35

This code is supposed to get or create an object and update it if necessary. The code is in production use on a website.

In some cases - when the database is busy - it will throw the exception "DoesNotExist: MyObj matching query does not exist".

# Model:
class MyObj(models.Model):
    thing = models.ForeignKey(Thing)
    owner = models.ForeignKey(User)
    state = models.BooleanField()
    class Meta:
        unique_together = (('thing', 'owner'),)

# Update or create myobj
@transaction.commit_on_success
def create_or_update_myobj(owner, thing, state)
    try:
        myobj, created = MyObj.objects.get_or_create(owner=user,thing=thing)

    except IntegrityError:
        myobj = MyObj.objects.get(owner=user,thing=thing)
        # Will sometimes throw "DoesNotExist: MyObj matching query does not exist"

    myobj.state = state
    myobj.save()

I use an innodb mysql database on ubuntu.

How do I safely deal with this problem?

Hobhouse
  • 15,463
  • 12
  • 35
  • 43

4 Answers4

44

This could be an off-shoot of the same problem as here:

Why doesn't this loop display an updated object count every five seconds?

Basically get_or_create can fail - if you take a look at its source, there you'll see that it's: get, if-problem: save+some_trickery, if-still-problem: get again, if-still-problem: surrender and raise.

This means that if there are two simultaneous threads (or processes) running create_or_update_myobj, both trying to get_or_create the same object, then:

  • first thread tries to get it - but it doesn't yet exist,
  • so, the thread tries to create it, but before the object is created...
  • ...second thread tries to get it - and this obviously fails
  • now, because of the default AUTOCOMMIT=OFF for MySQLdb database connection, and REPEATABLE READ serializable level, both threads have frozen their views of MyObj table.
  • subsequently, first thread creates its object and returns it gracefully, but...
  • ...second thread cannot create anything as it would violate unique constraint
  • what's funny, subsequent get on the second thread doesn't see the object created in the first thread, due to the frozen view of MyObj table

So, if you want to safely get_or_create anything, try something like this:

 @transaction.commit_on_success
 def my_get_or_create(...):
     try:
         obj = MyObj.objects.create(...)
     except IntegrityError:
         transaction.commit()
         obj = MyObj.objects.get(...)
     return obj

Edited on 27/05/2010

There is also a second solution to the problem - using READ COMMITED isolation level, instead of REPEATABLE READ. But it's less tested (at least in MySQL), so there might be more bugs/problems with it - but at least it allows tying views to transactions, without committing in the middle.

Edited on 22/01/2012

Here are some good blog posts (not mine) about MySQL and Django, related to this question:

http://www.no-ack.org/2010/07/mysql-transactions-and-django.html

http://www.no-ack.org/2011/05/broken-transaction-management-in-mysql.html

Community
  • 1
  • 1
Tomasz Zieliński
  • 16,136
  • 7
  • 59
  • 83
3

Your exception handling is masking the error.

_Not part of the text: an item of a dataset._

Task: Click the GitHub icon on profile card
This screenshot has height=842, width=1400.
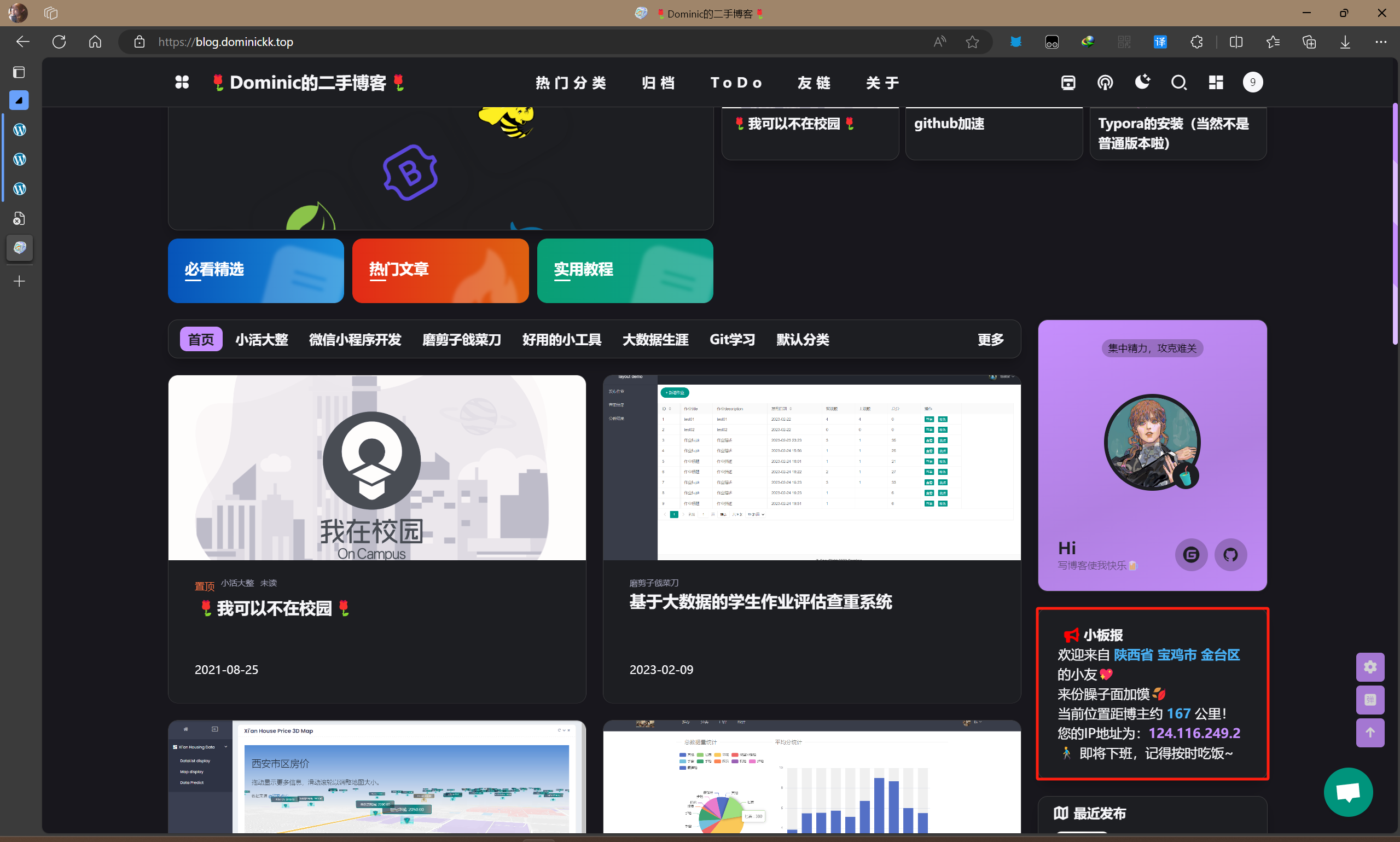Action: (1230, 554)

You should pass a value for state in get_or_create(), or set a default in the model and database.

Ignacio Vazquez-Abrams
  • 776,304
  • 153
  • 1,341
  • 1,358
  • 1
    At the time I run create_or_update_myobj the 'owner' might already have a 'thing' in a different 'state'. In that case I need to get the existing 'thing' and change the 'state'. – Hobhouse Feb 10 '10 at 08:52
  • 1
    Or it might not have *any* state because there is no such record, at which point it tries to create a new record, at which point it promptly implodes. – Ignacio Vazquez-Abrams Feb 10 '10 at 08:59
  • Interesting, though your blog is private, so can't read the posts. – Stuart Axon Oct 09 '13 at 15:29
  • @Hobhouse @IgnacioVazquez-Abrams You're both half right. You need to pass `state` in with the defaults kwarg https://docs.djangoproject.com/en/dev/ref/models/querysets/#get-or-create – CrazyCasta Jun 13 '16 at 19:22
1

One (dumb) way might be to catch the error and simply retry once or twice after waiting a small amount of time. I'm not a DB expert, so there might be a signaling solution.

SapphireSun
  • 9,170
  • 11
  • 46
  • 59
1

Since 2012 in Django we have select_for_update which lock rows until the end of the transaction.

To avoid race conditions in Django + MySQL under default circumstances:

  • REPEATABLE_READ in the Mysql
  • READ_COMMITTED in the Django

you can use this:

with transaction.atomic():
   instance = YourModel.objects.select_for_update().get(id=42)
   instance.evolve()
   instance.save()

The second thread will wait for the first thread (lock), and only if first is done, the second will read data saved by first, so it will work on updated data.

Then together with get_or_create:

def select_for_update_or_create(...):
    instance = YourModel.objects.filter(
        ...
    ).select_for_update().first()

    if order is None:
        instnace = YouModel.objects.create(...)

    return instance

The function must be inside transaction block, otherwise, you will get from Django: TransactionManagementError: select_for_update cannot be used outside of a transaction


Also sometimes it's good to use refresh_from_db() In case like:

instance = YourModel.objects.create(**kwargs)
response = do_request_which_lasts_few_seconds(instance)
instance.attr = response.something

you'd like to see:

instance = MyModel.objects.create(**kwargs)
response = do_request_which_lasts_few_seconds(instance)
instance.refresh_from_db()  # 3
instance.attr = response.something

and that # 3 will reduce a lot a time window of possible race conditions, thus chance for that.

Sławomir Lenart
  • 7,543
  • 4
  • 45
  • 61